Since 2012, I have devoted a significant portion of my research to the Church in Ukraine. The motivation for my research is personal, as my Ukrainian grandparents arrived on these friendly shores after World War II and some years in displaced person camps in Germany.
Ukraine also interests me because of her ecumenical history. Her capital, Kyiv (Kiev in Russian transliteration), was the location of the Baptism of Rus’ in 988 under the patronage of the grand prince Volodymyr (Vladimir). [Footnote: July 15/28 is the feast of St. Volodymyr, typically a solemn celebration in Ukraine, Russia, Belarus’, and quite possibly in a parish of your neighborhood]. The patrons of the Kyivan Church were Constantinopolitan. In 1596, the bishops of the Kyivan Church restored Eucharistic communion with Rome at the Union of Brest-Litovsk. The majority of the laity rejected this union, and in 1620, Patriarch Theophanes of Jerusalem restored an Orthodox hierarchy in Kyiv. In 1686, Constantinople transferred canonical jurisdiction over the Orthodox Church to Moscow.
In 1921, following the October revolution and a fledgling period of Ukrainian national sovereignty, many Ukrainian Orthodox Christians severed communion with Moscow in search of ecclesial independence (autocephaly). Ukrainian Christians thus found themselves divided between Greek-Catholics (who had remained in communion with Rome after 1596), and separate Orthodox churches with irreconcilable loyalties to a church center. These divisions were muffled by Soviet persecution of both Orthodox groups, and worsened with Stalin’s coerced liquidation of the Ukrainian Greek Catholic Church via a pseudo-synod in 1946.
When the Greek Catholic Church regained legal status in the Ukrainian SSR in 1989, L’viv became a powderkeg for the explosion of conflict between Greek Catholics, Orthodox independent from Moscow, and Orthodox remaining loyal to Moscow. The primary dividing issue was the restoration of Church property previously belonging to Greek Catholics. Violence erupted in some areas, and anger and resentment remain to this day. There is no doubt that the existence and activity of the Greek Catholic Church in Ukraine is the primary stumbling block between any constructive dialogue between the Vatican and the Moscow Patriarchate.
The news announcing a series of ecumenical prayer services shared between independent Orthodox, Roman Catholics, Greek Catholics, and Russian Orthodox in L’viv seems to break this pattern.

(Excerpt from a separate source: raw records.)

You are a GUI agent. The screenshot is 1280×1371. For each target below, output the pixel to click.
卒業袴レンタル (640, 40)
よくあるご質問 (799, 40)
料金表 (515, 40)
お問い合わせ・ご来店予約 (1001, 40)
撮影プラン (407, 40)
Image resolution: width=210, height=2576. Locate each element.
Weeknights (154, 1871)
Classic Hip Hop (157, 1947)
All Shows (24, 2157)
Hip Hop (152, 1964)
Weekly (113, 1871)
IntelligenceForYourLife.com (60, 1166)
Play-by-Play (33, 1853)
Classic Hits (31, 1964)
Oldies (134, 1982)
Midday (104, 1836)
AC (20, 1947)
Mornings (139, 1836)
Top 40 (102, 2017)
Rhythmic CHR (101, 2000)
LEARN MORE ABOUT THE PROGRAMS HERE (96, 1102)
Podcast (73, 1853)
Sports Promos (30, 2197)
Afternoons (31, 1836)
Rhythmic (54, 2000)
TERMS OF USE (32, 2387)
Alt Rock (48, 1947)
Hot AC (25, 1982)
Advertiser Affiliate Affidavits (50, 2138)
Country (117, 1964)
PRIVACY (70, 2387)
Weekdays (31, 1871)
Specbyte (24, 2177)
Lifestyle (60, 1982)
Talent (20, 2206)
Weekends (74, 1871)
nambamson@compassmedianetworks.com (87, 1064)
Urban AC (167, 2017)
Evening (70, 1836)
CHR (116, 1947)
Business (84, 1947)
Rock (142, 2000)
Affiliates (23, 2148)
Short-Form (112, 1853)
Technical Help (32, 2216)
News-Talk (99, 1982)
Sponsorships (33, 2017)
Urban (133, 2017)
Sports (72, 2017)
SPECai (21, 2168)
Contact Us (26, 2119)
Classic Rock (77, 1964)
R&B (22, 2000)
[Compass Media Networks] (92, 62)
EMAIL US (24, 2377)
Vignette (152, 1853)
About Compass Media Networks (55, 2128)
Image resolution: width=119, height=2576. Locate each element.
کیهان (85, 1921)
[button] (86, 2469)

The ecumenical prayer services are occurring in parishes belonging to each of these Churches in L’viv, and the occasion is the common veneration of the icon of the Mother of God of Perpetual Help, a copy of a thirteenth-century Constantinopolitan original brought by Roman Catholics for Orthodox and Greco-Catholic veneration.
The fact that these churches, divided for centuries along ecclesial and ideological lines, will gather for common prayer before an icon during a fierce war in Ukraine is remarkable. In the history of the veneration of wonderworking icons, one of the more prevalent motivations for venerating an icon is the invocation of Mary’s protection of the city from foreign invaders. Mary became a military figure who defeated invaders, her icon carried into battle. Mary as one who delivers God’s people from their enemies became a prominent theme in Byzantine hymnography, especially in the Akathistos celebrated annually on the Friday of the fifth week of Lent. [For detailed information on Byzantine and Russian veneration of Marian icons, see the excellent works of Bissera Pentcheva and Vera Shevzov].
It appears that these ecumenical prayer services in L’viv are redefining Mary as the mother who reconciles her children, and who (hopefully) heals schisms. Mary’s act of protecting the city would consist of healing the wounds that fester division among the Christians in the city. One could hope that L’viv could become a model for the rest of Ukraine to adopt.
Only time will tell if the people who venerated the icon of the Mother of God of Perpetual Help in L’viv produce a generation of Christians who are ecumenically-inclined and seek to heal schisms instead of eradicating their enemies. I hope so, more for the good of Ukraine and her neighbors than for the inevitable enrichment of my own scholarship.
I would like to hear from Catholics: what new motifs are emerging about Mary in your communities, among the people?
Pope Francis seems to have given a new impetus to devotions to Mary, Undoer of Knots. (There is plenty about this that a Google search will uncover.) I can see a relationship to Mary, Healer of Schism.
It seems a bit sad, though. that Christians can’t find our reconciliation in Christ (2 Cor. 5) and as ambassadors or ministers of reconciliation through him, with him, in him.